I followed his instructions as well as I could and the room quickly got fuzzier than ever before. I tried to fight the fuzziness because I was scared about the surgery on the one hand, but on the other hand, I wanted to just fall asleep because I was terrified that they were going to start the surgery before I had a chance to go all the way under.

Anesthesia Mind Games

Anesthesia plays mind games with you.  The room got fuzzier and fuzzier around me, but I wasn’t totally asleep.  One of my biggest fears was that they would start shoving cameras and surgical instruments up my nose and into my brain before I was unconscious.  When the room was about to blur away I thought I heard people picking up surgical instruments and panic streaked through my body like electricity.

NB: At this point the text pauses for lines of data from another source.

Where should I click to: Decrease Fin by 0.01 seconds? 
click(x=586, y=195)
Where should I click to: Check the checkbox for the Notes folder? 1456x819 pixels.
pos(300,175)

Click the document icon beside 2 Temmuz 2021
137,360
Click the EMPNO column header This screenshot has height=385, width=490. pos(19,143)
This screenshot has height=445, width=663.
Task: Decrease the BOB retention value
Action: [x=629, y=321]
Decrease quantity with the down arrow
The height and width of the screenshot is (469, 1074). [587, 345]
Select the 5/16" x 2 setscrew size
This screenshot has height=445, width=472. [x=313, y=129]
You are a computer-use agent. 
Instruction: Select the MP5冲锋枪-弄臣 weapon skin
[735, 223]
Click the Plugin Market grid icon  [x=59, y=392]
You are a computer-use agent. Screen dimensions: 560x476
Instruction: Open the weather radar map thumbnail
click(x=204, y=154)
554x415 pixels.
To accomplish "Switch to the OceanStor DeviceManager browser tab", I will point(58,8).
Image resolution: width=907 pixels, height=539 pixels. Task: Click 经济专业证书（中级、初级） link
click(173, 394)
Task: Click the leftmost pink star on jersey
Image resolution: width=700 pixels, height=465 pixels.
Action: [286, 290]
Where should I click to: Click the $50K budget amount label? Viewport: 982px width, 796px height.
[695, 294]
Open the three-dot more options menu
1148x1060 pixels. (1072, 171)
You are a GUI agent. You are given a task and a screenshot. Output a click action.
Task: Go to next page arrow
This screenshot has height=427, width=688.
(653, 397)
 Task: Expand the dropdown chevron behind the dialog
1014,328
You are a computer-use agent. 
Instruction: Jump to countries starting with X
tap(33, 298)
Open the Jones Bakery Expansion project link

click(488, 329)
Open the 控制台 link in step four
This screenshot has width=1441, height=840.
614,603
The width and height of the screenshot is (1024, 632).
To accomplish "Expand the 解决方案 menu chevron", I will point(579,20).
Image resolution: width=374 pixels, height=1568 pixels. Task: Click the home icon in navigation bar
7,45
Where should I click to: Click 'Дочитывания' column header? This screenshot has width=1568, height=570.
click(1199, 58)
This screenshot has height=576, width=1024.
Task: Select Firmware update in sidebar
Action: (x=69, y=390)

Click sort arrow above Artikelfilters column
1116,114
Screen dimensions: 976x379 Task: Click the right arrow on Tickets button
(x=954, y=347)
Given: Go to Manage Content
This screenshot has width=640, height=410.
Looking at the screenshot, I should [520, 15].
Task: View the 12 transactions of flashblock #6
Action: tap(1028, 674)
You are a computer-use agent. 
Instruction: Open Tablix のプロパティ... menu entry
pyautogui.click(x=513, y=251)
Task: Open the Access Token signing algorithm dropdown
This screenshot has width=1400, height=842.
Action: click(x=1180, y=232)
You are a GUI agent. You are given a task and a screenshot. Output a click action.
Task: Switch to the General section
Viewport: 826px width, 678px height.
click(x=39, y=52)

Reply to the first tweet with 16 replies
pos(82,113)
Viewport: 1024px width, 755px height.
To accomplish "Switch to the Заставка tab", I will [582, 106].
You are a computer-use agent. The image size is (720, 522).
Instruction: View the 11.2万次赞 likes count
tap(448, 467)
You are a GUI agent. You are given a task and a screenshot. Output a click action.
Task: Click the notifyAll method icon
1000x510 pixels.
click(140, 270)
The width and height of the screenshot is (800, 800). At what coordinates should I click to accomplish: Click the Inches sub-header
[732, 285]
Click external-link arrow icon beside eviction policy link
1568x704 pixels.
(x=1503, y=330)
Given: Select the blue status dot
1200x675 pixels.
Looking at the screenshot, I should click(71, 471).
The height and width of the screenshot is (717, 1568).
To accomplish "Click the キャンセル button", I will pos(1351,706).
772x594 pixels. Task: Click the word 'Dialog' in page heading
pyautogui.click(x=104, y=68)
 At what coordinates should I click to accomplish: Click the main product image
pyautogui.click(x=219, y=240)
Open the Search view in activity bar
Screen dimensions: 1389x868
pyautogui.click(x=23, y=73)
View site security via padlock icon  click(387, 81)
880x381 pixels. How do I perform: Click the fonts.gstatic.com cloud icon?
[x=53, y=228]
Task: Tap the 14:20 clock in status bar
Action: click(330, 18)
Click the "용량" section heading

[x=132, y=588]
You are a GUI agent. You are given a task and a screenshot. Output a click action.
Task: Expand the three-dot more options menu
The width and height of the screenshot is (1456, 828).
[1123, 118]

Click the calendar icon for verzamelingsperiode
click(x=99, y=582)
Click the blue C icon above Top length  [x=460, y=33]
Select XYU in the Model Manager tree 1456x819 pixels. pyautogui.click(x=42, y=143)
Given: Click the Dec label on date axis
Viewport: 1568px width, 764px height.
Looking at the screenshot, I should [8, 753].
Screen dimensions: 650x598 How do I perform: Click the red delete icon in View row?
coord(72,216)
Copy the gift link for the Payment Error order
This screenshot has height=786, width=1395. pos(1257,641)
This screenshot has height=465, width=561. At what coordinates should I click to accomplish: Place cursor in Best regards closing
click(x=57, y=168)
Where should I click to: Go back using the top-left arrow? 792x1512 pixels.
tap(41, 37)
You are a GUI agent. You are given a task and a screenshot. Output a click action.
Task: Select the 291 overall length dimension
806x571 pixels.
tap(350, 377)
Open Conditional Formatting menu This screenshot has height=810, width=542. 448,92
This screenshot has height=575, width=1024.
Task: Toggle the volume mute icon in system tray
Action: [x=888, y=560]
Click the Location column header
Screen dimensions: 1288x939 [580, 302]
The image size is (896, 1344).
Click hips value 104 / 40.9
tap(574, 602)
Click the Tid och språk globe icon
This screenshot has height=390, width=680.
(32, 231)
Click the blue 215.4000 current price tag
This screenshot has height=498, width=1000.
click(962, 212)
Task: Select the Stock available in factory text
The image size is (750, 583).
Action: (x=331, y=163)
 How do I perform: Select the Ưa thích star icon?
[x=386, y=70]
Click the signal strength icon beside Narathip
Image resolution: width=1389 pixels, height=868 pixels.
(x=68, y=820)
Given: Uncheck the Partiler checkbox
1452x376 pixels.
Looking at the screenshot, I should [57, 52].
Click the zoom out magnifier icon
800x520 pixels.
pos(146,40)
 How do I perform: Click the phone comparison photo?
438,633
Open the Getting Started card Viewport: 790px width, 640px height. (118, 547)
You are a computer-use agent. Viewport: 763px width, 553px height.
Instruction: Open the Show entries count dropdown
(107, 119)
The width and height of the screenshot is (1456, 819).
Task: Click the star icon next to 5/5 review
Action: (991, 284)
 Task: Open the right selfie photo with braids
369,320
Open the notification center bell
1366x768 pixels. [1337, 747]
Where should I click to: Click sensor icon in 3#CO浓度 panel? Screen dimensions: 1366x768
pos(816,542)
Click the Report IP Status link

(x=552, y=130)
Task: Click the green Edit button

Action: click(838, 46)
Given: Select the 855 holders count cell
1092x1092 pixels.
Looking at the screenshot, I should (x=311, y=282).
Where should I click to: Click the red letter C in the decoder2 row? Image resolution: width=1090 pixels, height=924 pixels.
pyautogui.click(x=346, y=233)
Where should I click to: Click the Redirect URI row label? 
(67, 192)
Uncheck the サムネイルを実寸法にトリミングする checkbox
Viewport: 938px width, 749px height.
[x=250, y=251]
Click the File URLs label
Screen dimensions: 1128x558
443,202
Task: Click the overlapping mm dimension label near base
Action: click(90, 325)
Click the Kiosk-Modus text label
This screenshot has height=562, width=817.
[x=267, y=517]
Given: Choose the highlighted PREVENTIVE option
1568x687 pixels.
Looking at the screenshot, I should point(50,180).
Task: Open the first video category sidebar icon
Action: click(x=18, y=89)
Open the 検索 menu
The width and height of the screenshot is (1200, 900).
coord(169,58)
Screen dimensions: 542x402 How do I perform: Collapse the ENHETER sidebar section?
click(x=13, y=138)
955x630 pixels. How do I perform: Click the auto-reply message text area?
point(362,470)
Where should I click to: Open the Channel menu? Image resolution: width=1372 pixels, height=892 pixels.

some of the surgical tools that they used on me once the anesthesia knocked me out

“I’m awake, don’t start yet, I’m awake!” I kept repeating as loud and fast as I could possibly manage.

I felt a hand on my shoulder.

“It’s ok, the surgery’s over.  You’re in the PACU, you pulled through like a champ.” The voice attached to the hand on my shoulder said.

Slowly I opened my eyes and looked around confused.  Now I was lying in a regular hospital bed, wrapped in blankets from head to toe.  My mom was sitting next to me. I could have sworn just a second ago they were giving me that medicine to knock me out but when I looked at the clock on the wall in front of me, slightly less than 5 hours’ worth of time was unaccounted for.

This Girl Survived Neurosurgery

I could have sworn just a second ago they were giving me that medicine to knock me out but when I looked at the clock on the wall in front of me, slightly less than 5 hours’ worth of time was unaccounted for.

My hand went to my head; true to his word my skull was intact, there were no bald spots or stitches anywhere on my skull. I wasn’t dead or a vegetable either. Now I just needed a badge or a ribbon or something, stating, “This girl survived neurosurgery”.I wasn’t a vegetable, I had survived neurosurgery.